[START Text excerpt]

Making Superman and Wonder Woman DC’s definitive power couple was a controversial move on the publisher’s part, since longtime fans could hardly imagine Superman with anyone but Lois Lane. (Those two haven’t been an item since DC revived the characters in 2011.)

“The nice thing is, once people started reading the book, all of that died away, which is exactly the reaction you want,” says Soule. “I was thrilled to delve into their relationship in a new way.”

When Marvel asked him to write The Death of Wolverine, he jumped at the chance.

“Getting a chance to write a final chapter in the fictional life of a gigantic character like Wolverine doesn’t come around every day,” he says.
“I was thrilled to do it.”

[END Text excerpt]

### [Requirements]
Transcribe the comics passage word for word, between "Making Superman and" and "at the chance.", inclusive.

[START Information supplied]

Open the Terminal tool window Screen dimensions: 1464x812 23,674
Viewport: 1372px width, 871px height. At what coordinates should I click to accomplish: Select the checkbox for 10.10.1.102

[END Information supplied]

### [Problem solution]
Making Superman and Wonder Woman DC’s definitive power couple was a controversial move on the publisher’s part, since longtime fans could hardly imagine Superman with anyone but Lois Lane. (Those two haven’t been an item since DC revived the characters in 2011.)

“The nice thing is, once people started reading the book, all of that died away, which is exactly the reaction you want,” says Soule. “I was thrilled to delve into their relationship in a new way.”

When Marvel asked him to write The Death of Wolverine, he jumped at the chance.